Disaster, no respector of persons
Posted: Monday, December 27, 2004
By Linda Edwards
So Trinidad and Barbados are inching towards some minor conflict over oil and gas finds. And Cuba finds some, which is reported on CNN as 100 barrels. (Is 100 barrels worth pursuing, or is this American Mauvais Langue again?) Meanwhile the picture of the enormity of the disaster in the Indian Ocean states, sends us reeling. Could it happen on our side of the water? Well, Somalia is three thousand miles away from the epicenter of the earthquake which struck undersea. Three hundred people are reported dead in Somalia, with no tallies yet for Kenya and Tanzania on the East African Coast. No report yet from Diego Garcia, America's fortified base wherethe water would have had to pass to get to Somalia. The toll could be 30,000 by the time this is published.
If there was ever a impetus for regional co-operation, this would be it. This is bigger than the drug war, bigger than man-made terrorism.
We need o plan together as a Caribbean region, not only for hurricanes, but for the enormity of an undersea eruption in our Caribbean Ring of Fire. An eruption undersea anywhere in the Gulf of Mexico, the Yucatan Channel or the Caribbean Sea could send walls of water cascading down on us. An eruption in the Gulf of Paria, or in the 22 mile strip between Trinidad and Tobago could wipe out most of Trinidad and Tobago, as well as Barbados, whose highest point of land rises to seven hundred feet.What good would our puny bickering do us then?
Disasters are no respecter of persons or boundary lines.
We should begin to work now with the Pan Caribbean Disaster Preparedness Project, to work to set up tsunami warning bouys in our waters. We have the money. Increased wealth colud make the lives of people easier. We could also in the light of this disaster, review our programme for building on reclaimed sea, and on filled in marshes. In such a disaster, Sea Lots, Beetham Estates, Westmoorings by the Sea, Carenage as well as Manzanilla /Mayaro could be wiped out. Te St. James Coast of Barbados and Grande Anse in Grenada would suffer a similar fate.The tourists who survive would simply go somewhere else, and leave the indigenes to cope.Even an eruption in the Cape Verde Islands, off Portugal, would affect us
When your neighbour's house catches fire, it's time to wet your own. In today's global village, we are all neighbors. If that water was not stopped by the solidity of the African continent, we would have been dead in its path.
We should start to plan, Mexico, Venezuela, Jamaica,Cuba, Trinidad and Tobago, Barbados, to work together on a planned early warning system to detect and evacuate if tsunamis are coming at us. If Monserrat's eruption a few years ago, was under sea, if the periodic belchings of Soufriere in St. Vincent and Dominica, or of Mont Pele in Martinique, were under sea, where would we be today?
We are all part of the Ring of Fire that is the Caribbean Chain as well as the Central and South American mainland. We should "take in front, before in front take us."
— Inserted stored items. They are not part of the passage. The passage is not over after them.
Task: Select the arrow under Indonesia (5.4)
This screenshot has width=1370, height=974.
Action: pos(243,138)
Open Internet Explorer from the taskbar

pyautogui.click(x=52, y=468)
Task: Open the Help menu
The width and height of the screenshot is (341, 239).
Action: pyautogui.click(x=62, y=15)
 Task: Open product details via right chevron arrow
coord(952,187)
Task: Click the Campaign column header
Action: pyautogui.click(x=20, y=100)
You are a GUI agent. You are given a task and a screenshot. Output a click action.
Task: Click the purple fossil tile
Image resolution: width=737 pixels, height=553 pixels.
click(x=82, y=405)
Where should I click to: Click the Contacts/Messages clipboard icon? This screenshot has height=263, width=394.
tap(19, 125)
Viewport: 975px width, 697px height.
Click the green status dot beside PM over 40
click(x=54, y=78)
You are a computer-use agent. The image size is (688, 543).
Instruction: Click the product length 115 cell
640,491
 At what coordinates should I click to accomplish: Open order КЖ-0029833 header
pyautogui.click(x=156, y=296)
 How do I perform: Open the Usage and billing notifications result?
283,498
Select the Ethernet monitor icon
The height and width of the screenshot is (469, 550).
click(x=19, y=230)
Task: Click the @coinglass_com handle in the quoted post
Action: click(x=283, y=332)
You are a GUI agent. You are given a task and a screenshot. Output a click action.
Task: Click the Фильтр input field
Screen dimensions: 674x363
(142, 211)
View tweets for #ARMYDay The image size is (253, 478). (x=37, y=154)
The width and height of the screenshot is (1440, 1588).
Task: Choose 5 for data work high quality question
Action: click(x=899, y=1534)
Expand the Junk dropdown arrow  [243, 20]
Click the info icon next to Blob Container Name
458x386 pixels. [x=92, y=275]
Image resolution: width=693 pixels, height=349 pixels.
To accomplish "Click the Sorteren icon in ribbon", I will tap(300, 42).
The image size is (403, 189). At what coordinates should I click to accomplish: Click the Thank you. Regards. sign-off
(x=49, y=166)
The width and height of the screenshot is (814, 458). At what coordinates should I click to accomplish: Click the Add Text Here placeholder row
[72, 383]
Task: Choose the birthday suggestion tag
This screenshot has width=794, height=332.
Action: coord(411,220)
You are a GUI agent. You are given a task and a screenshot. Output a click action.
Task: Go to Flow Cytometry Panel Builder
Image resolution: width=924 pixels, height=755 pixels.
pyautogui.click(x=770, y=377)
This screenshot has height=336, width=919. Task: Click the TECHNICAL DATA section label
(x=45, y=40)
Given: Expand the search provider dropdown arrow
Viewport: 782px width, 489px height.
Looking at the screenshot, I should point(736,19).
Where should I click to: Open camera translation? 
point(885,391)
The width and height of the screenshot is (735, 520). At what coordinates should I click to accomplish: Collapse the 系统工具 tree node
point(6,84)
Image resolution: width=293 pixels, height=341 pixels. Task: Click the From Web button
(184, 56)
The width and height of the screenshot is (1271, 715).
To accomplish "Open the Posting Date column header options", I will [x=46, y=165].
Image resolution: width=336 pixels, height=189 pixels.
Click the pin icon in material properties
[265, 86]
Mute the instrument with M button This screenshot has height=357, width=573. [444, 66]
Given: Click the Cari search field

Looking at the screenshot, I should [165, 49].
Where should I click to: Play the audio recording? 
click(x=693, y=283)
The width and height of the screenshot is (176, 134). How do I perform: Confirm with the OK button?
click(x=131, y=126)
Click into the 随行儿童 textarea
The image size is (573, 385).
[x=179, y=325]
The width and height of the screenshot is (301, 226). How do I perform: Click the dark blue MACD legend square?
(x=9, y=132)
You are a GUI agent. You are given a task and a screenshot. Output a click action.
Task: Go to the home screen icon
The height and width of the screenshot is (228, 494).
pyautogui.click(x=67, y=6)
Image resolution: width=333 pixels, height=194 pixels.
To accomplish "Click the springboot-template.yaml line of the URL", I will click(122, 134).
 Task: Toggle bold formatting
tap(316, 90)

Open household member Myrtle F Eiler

Or, we could sit like ducks, waiting to see what will happen to us, if the same thing occured in our region.
From Ft. George Hill, the Caribbean Sea seems to rise above the Diego Martin Valley, and is clearly visible over the hills. If that water, pushed by tremendous undersea forces, sought a channel through the hills, a goodly portion of the middle class, educated work force of Trinidad and Tobago, could be affected.
This is not a Cassandra warning. It is an appeal to look at things differently, to co-operate, to plan ahead. We cannot stop natural disasters. Intelligent planning can allieviate their impact. Can we rise above bickering and plan? Would the most mature government in the area take the first step?
Where is the younger statesman with a Robinsonian sweep of vision? He? She needs to stand up and come forward. The technology exists. We have the money.